Kodak, for all its heinousness, did, maybe still does, science. Its
theories were/are tested, its research confirmed -- or corrected -- by
scientists around the world. An American Pictorialist, Paul Anderson,
made several wrong assumptions about the mechanics of gum printing circa
1930; he did this so confidently and plausibly that nobody from that day
to this bothered to check (except a few expert gum printers, and nobody
asked them).

So Anderson's famous "gum-pigment ratio test" entered the canon, handed
down from Henney & Dudley, through Crawford and Scopick, and now as
centerpiece of the "Ansel Adams" chapter on gum. (Post-Factory #1 explains
this wacko procedure & why it's wrong, as I will excerpt in an e-mail to
follow.)

Anderson thought he had devised a way to find the ideal ratio of pigment
to gum in an emulsion. Schaefer not only repeats this mistake as holy
writ, he elaborates it, with a chart of the supposed weights of seven
pigments you mix with 20 ml of gum arabic as a "starting point." But rest
assured, even if the Andersonian premise were correct, the figures are
meaningless. The names "lampblack," "alizarin crimson," "monastral blue,"
"burnt sienna" and so forth, do not tell us what we need to know.

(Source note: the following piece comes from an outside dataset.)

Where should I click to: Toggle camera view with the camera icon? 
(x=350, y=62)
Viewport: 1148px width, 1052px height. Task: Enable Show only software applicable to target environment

Pigments are all mined or manufactured; each company has its own sources,
methods, AND additives. One company's "alizarin crimson" for instance,
even if it were classic alizarin crimson, which it probably isn't,
performs differently from another's. (Winsor Newton "Alizarin Crimson," as
it happens, is now the more archival 1,2-dihydroxyanthranquinine lake PR
83.) "Burnt Sienna" ? I tested the four "better" makes of burnt sienna --
Rowney, Winsor Newton, Holbein and Schmincke. (That was before Daniel
Smith, which is also excellent.) Each behaved differently and was a
noticeably different color.

I also ran a series with ultramarine, a heavy stainer, figuring it for
worst-case scenario. But I found that with a different brand of gum arabic
(tho the same 14 baume) it hardly stained at all. Then the tube ran out
and I switched brands. The new ultramarine stained very little, even with
gum #1. In other words, the Anderson system would, even if true, which
it's not, have to be pegged to the brand of paint and gum.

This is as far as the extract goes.